Problem details: According to the mailing list message below, what kind of code is producing the bug reports the writer is receiving?

Re: Lack of sniffing of text/plain for non-binary content

On 9 Sep 2007, at 12:51, Julian Reschke wrote:

> Geoffrey Sneddon wrote:
>> Hi,
>> Currently we only sniff text/plain (in certain conditions, being  
>> there is no content-encoding headers and content-type is equal to  
>> one of "text/plain", "text/plain; charset=ISO-8859-1", or "text/ 
>> plain; charset=iso-8859-1") to see whether it is binary content or  
>> not. However, this poses issues for a large number of feeds that  
>> are served as text/plain: a notable example of this is <http:// 
>> youtube.com/rss/global/top_favorites.rss>.
>
> How do you distinguish between a feed that is served as text/plain  
> because the authors wants to have it handled as plain text, as  
> opposed to a mislabeled feed?

How do you distinguish between an HTML page that has an invalid first  
tag, and a feed? There's no way around it. You simply have to assume  
the author has made a mistake, which is almost always the case.

> Please let's not make the content sniffing situation even worse  
> than what the spec says right now.

I'm getting bug reports from SVN code that follows the spec, mainly  
due to the above issue. I may well go back to what I did previously.  
End-users don't care where the problem is. From their POV, a feed can  
be viewed in x but not y, therefore x is a better feed reader.

Stored records:
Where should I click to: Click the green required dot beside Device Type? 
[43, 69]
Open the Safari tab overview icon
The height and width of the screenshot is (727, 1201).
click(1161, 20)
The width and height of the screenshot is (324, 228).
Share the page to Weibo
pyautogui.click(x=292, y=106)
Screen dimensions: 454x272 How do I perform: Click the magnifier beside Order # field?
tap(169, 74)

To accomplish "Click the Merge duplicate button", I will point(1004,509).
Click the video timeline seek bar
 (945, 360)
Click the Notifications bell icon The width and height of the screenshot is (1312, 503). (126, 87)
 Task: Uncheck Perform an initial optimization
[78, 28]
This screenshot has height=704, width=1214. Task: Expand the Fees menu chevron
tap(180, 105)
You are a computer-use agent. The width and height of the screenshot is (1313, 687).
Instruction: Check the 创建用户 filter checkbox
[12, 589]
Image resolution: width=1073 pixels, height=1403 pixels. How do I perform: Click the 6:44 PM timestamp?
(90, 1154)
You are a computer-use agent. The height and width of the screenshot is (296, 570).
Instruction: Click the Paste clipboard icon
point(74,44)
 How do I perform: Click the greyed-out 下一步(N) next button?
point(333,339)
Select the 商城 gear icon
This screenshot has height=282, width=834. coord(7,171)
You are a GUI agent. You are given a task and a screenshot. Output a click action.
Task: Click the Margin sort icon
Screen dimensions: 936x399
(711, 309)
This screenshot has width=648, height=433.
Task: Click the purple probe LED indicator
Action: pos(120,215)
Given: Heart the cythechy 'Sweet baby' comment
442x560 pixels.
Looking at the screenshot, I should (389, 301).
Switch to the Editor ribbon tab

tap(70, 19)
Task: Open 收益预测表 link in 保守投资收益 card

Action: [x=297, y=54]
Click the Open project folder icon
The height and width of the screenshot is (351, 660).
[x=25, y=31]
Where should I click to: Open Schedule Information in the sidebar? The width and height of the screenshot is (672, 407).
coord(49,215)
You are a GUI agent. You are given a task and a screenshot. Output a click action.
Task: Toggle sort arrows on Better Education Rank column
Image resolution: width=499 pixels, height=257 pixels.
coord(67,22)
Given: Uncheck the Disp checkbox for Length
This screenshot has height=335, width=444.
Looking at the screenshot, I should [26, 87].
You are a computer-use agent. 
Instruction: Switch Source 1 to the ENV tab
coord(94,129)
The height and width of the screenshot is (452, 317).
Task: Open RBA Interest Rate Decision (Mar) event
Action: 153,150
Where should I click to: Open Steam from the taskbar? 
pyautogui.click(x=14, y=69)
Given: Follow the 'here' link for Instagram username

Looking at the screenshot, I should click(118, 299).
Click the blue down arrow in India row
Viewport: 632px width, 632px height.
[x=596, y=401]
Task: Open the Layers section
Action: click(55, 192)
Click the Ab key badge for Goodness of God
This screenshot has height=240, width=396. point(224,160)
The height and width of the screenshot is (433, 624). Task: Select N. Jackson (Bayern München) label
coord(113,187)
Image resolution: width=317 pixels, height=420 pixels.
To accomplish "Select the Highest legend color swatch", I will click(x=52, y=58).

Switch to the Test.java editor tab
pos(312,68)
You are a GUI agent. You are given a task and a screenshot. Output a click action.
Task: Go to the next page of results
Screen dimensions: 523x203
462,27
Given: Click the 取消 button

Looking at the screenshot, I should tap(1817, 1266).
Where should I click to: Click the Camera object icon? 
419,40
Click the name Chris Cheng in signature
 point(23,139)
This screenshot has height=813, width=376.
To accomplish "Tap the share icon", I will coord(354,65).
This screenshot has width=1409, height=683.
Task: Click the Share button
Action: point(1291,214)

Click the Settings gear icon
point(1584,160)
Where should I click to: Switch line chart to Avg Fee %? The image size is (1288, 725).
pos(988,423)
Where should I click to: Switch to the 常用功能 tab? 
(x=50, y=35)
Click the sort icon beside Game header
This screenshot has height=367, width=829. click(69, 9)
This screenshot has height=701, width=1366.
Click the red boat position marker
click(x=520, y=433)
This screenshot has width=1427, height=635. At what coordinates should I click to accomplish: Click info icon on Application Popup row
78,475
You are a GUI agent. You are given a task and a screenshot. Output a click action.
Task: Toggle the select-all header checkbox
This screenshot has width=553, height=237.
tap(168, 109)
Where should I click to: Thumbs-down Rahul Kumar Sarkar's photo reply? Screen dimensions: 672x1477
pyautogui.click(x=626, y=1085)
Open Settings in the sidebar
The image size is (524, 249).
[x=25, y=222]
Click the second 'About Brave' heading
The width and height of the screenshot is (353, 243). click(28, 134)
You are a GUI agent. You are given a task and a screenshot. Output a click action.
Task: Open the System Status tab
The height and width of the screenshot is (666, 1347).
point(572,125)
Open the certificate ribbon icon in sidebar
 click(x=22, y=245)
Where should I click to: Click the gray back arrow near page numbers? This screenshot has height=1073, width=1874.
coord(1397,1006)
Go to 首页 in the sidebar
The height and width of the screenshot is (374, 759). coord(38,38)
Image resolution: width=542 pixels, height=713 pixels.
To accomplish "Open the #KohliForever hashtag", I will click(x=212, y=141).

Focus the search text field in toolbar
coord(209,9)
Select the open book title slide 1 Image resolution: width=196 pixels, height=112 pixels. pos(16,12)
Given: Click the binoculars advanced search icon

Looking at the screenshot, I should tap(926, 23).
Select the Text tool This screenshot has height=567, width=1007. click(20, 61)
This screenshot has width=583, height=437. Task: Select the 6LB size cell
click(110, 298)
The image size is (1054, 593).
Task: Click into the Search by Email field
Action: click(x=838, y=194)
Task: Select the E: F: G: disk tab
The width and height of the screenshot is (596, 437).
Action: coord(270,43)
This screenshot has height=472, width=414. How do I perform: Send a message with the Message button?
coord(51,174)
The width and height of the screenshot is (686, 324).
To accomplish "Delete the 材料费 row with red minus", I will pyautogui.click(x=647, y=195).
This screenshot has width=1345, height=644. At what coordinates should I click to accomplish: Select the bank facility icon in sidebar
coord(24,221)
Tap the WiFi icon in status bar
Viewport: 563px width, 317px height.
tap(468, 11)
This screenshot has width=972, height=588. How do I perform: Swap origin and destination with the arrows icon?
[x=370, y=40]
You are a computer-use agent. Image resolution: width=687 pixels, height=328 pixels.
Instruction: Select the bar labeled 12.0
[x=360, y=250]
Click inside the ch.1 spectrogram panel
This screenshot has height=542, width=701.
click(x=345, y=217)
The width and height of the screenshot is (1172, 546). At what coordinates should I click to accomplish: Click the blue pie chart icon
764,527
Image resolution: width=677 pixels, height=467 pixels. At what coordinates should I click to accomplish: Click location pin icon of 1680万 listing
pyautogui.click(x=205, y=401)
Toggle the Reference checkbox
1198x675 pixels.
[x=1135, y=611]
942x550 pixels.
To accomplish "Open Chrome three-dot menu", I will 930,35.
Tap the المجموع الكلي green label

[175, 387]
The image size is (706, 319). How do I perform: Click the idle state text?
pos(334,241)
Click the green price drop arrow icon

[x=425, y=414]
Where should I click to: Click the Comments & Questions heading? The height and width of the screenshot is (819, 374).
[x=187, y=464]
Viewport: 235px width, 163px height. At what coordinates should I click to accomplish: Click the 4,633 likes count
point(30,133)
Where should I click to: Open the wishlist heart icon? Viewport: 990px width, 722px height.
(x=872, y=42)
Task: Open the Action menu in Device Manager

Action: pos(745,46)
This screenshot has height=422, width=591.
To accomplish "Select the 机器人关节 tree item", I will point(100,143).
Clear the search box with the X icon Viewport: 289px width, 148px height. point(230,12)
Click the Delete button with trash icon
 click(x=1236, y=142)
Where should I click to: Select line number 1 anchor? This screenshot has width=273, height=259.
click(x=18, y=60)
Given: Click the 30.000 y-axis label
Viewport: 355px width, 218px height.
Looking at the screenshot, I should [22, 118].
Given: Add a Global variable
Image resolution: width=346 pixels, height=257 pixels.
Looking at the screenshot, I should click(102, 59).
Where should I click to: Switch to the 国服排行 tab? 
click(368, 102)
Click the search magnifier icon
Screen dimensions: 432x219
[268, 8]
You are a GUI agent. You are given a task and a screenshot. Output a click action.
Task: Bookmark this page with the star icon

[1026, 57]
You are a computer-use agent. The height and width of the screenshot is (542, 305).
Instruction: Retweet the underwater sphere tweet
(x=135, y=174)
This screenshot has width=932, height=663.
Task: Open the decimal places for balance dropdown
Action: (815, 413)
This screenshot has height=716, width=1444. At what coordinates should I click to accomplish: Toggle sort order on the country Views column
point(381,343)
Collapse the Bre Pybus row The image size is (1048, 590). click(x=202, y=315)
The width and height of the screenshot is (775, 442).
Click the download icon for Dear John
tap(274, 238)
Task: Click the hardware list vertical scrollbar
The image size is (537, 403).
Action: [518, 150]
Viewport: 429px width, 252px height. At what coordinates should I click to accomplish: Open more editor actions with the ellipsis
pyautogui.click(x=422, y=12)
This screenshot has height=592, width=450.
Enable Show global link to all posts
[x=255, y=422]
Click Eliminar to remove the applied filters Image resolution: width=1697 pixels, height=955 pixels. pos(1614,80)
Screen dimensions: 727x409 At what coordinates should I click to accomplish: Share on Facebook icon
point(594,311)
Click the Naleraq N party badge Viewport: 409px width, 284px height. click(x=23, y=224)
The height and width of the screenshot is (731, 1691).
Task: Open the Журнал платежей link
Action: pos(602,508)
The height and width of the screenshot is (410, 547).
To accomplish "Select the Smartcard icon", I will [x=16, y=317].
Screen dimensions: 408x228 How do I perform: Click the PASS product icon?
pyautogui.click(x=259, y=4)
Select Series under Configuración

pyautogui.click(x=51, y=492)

Exercise response: SVN code that follows the spec.